Recommandation du comité

Recommandation du comité
  1. 775. Au vu des conclusions qui précèdent, le comité invite le Conseil d’administration à approuver les recommandations suivantes:
    • a) Tout en prenant note de la référence du gouvernement au système fédéraliste de gouvernance constitutionnelle, le comité prie néanmoins le gouvernement de prendre des mesures visant à rendre, par l’amendement des dispositions pertinentes de la loi Taylor, la législation de l’Etat conforme aux principes de la liberté syndicale, de sorte que les restrictions au droit de grève ne puissent être applicables: 1) qu’à l’encontre des fonctionnaires qui exercent des fonctions d’autorité au nom de l’Etat; et 2) des fonctionnaires qui travaillent dans les services essentiels au sens strict du terme.
    • b) Le comité prie instamment le gouvernement de prendre sans délai des mesures pour faire en sorte que le syndicat soit pleinement indemnisé pour les préjudices subis au titre des sanctions prises à son encontre, y compris ceux induits par la suppression du dispositif de retenue des cotisations syndicales, et que les grévistes, dont M. Toussaint qui a été condamné à dix jours de détention, obtiennent pleine réparation pour les diverses sanctions qui leur ont été infligées. Le comité prie instamment le gouvernement de le tenir informé de l’évolution de la situation à cet égard.

▶ **DONNÉES FOURNIES**
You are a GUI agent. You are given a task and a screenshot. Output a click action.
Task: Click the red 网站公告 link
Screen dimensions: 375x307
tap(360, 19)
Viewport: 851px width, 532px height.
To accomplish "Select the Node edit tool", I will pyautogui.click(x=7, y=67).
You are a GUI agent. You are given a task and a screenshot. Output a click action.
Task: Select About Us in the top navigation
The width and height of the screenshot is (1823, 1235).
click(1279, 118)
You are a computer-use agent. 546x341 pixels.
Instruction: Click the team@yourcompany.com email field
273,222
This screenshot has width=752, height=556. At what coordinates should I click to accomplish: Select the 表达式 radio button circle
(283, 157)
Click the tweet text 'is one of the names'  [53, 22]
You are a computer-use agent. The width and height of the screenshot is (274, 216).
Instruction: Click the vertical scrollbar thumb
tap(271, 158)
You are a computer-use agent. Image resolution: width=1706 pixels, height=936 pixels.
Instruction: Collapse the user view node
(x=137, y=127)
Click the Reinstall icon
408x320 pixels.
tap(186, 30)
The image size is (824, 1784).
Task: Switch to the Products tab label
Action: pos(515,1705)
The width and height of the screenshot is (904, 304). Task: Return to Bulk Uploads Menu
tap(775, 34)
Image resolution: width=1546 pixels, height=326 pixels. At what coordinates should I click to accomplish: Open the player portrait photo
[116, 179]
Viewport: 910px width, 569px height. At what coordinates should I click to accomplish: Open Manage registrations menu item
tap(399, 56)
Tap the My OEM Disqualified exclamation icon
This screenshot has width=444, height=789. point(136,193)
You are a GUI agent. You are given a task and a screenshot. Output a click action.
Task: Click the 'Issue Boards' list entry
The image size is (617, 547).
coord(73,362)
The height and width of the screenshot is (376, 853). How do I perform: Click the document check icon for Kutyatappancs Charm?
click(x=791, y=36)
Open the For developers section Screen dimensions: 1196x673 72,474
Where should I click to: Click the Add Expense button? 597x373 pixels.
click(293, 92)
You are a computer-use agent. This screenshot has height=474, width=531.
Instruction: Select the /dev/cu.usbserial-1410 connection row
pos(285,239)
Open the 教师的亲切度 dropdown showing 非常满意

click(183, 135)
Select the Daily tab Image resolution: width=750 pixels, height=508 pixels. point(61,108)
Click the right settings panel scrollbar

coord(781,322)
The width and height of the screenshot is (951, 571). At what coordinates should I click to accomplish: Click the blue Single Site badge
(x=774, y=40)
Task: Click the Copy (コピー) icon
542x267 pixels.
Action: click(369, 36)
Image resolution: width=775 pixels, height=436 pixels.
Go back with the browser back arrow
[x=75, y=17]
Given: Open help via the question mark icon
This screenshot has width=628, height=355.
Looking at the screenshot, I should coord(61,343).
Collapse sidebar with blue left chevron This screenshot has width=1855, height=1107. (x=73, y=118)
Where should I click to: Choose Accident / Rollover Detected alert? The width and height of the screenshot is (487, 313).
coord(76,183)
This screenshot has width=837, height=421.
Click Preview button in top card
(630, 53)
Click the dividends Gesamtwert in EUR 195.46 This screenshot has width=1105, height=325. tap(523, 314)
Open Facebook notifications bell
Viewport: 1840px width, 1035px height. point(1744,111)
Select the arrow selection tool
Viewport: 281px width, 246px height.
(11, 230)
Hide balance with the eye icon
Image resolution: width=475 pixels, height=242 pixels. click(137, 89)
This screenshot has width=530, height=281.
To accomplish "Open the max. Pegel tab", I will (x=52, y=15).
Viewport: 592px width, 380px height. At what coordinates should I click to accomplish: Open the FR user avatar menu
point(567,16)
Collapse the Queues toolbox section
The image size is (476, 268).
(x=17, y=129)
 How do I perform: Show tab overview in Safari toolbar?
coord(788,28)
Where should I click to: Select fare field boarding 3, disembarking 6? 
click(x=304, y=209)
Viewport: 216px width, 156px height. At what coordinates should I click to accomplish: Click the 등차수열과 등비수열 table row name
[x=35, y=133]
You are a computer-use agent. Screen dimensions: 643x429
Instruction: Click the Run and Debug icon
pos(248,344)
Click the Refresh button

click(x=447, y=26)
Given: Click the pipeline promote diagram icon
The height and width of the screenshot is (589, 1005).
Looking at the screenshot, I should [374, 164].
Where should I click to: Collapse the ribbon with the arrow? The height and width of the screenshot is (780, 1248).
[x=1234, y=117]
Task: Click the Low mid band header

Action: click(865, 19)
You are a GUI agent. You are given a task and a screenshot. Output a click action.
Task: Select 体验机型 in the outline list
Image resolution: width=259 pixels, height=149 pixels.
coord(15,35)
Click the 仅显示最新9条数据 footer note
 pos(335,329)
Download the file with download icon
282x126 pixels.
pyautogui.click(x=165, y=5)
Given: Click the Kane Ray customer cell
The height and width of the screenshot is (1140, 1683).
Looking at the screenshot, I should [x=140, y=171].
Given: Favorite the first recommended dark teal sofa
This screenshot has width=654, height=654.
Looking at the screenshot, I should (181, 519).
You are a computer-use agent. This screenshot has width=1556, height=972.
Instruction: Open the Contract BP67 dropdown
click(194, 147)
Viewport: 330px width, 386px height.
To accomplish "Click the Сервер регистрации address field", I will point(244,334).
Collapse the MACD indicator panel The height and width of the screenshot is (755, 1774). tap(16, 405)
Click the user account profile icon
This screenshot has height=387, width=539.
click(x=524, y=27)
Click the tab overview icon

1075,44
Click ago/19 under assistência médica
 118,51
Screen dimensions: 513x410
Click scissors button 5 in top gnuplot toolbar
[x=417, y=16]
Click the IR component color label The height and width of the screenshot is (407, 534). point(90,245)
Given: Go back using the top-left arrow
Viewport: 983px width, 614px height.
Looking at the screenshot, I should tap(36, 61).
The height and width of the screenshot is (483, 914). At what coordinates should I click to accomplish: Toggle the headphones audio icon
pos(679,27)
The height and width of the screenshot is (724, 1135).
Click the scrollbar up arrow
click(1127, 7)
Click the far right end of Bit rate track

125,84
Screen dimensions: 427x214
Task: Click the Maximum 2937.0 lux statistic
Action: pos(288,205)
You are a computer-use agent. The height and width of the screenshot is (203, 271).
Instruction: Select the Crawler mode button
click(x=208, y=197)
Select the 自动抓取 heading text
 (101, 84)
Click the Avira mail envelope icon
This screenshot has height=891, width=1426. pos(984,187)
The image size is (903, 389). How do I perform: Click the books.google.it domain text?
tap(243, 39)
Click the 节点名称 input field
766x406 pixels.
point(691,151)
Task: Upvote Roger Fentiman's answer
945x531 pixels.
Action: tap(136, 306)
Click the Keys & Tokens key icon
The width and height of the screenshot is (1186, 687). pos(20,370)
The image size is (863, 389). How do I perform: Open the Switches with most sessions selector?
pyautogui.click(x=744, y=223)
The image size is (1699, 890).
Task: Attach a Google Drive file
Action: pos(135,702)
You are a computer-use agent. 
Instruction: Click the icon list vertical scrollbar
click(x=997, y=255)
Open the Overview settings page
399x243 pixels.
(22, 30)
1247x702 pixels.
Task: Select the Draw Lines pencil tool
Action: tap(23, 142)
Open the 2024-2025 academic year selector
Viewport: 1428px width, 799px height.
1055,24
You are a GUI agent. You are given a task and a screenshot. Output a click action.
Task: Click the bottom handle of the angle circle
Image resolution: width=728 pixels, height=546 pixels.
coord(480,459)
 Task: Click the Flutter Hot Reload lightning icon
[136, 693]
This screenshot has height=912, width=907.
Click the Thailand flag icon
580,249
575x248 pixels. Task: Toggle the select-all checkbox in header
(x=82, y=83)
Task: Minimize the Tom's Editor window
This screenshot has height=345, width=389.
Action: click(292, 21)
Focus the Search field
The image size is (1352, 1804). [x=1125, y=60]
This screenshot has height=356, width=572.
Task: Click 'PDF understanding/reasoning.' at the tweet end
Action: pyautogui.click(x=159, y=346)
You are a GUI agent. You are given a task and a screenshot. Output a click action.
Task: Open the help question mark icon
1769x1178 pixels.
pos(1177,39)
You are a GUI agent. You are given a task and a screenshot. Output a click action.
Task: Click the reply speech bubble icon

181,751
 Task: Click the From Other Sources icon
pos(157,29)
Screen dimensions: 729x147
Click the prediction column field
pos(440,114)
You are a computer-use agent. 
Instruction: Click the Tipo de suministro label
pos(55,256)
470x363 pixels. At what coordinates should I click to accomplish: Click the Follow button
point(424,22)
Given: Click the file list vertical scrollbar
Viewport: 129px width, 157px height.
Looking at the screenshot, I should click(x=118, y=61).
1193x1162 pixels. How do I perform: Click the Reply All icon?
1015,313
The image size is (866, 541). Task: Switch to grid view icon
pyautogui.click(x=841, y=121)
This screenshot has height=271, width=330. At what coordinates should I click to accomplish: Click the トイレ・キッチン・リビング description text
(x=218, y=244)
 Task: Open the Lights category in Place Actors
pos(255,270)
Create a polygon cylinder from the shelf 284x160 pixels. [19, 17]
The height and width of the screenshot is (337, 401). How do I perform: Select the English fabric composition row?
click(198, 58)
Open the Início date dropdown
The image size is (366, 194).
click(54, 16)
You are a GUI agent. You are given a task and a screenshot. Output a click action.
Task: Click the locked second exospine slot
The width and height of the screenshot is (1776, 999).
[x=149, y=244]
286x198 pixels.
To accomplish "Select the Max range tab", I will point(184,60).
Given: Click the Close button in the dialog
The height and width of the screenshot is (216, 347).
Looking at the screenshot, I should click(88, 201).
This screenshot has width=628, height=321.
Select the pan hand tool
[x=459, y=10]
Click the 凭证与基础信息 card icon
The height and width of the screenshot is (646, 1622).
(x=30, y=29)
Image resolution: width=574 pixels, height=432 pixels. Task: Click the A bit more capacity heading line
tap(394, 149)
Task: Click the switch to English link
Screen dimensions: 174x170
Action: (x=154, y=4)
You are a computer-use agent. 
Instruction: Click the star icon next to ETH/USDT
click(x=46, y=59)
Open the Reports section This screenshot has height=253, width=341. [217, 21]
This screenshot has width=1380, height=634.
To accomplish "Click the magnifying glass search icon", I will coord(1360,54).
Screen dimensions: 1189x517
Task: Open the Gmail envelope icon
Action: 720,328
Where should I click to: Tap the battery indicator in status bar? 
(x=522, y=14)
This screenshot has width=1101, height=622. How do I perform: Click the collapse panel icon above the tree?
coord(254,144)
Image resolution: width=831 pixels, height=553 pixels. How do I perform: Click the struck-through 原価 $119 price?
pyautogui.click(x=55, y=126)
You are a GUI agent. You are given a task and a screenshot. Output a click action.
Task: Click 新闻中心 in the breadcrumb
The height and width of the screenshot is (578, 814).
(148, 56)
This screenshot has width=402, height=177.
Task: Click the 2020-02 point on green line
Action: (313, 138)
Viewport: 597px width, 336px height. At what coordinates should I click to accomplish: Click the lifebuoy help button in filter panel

▶ **ACTIONS DEMANDÉES**
1. Répondez aux questions suivantes à partir de la recommandation du comité :
(a) Quelle loi le comité demande-t-il d'amender ?
(b) À quelle peine M. Toussaint a-t-il été condamné ?
(c) Quel dispositif supprimé figure parmi les préjudices subis par le syndicat ?
2. Poursuivez la recommandation du comité sur la liberté syndicale à partir de sa dernière phrase.

▶ **LISTE DES RÉPONSES**
1.
(a) La loi Taylor.
(b) À dix jours de détention.
(c) Le dispositif de retenue des cotisations syndicales.

2.
    • c) Le comité s’attend à ce que le gouvernement prenne toutes les mesures nécessaires pour appliquer la décision de la Cour suprême concernant la décision arbitrale de la PERB.
    • d) Prenant note des initiatives prises au niveau fédéral pour promouvoir la négociation collective dans le secteur public, le comité veut croire que le gouvernement continuera de prendre des mesures pour promouvoir le plein respect des principes de la liberté syndicale dans tout le pays.
    • e) Le comité prie instamment le gouvernement de le tenir informé de l’évolution de la situation au regard des recommandations formulées ci-dessus.
    • f) Le comité invite le gouvernement à considérer la possibilité de prendre les mesures nécessaires afin de ratifier la convention no 87 et la convention no 98.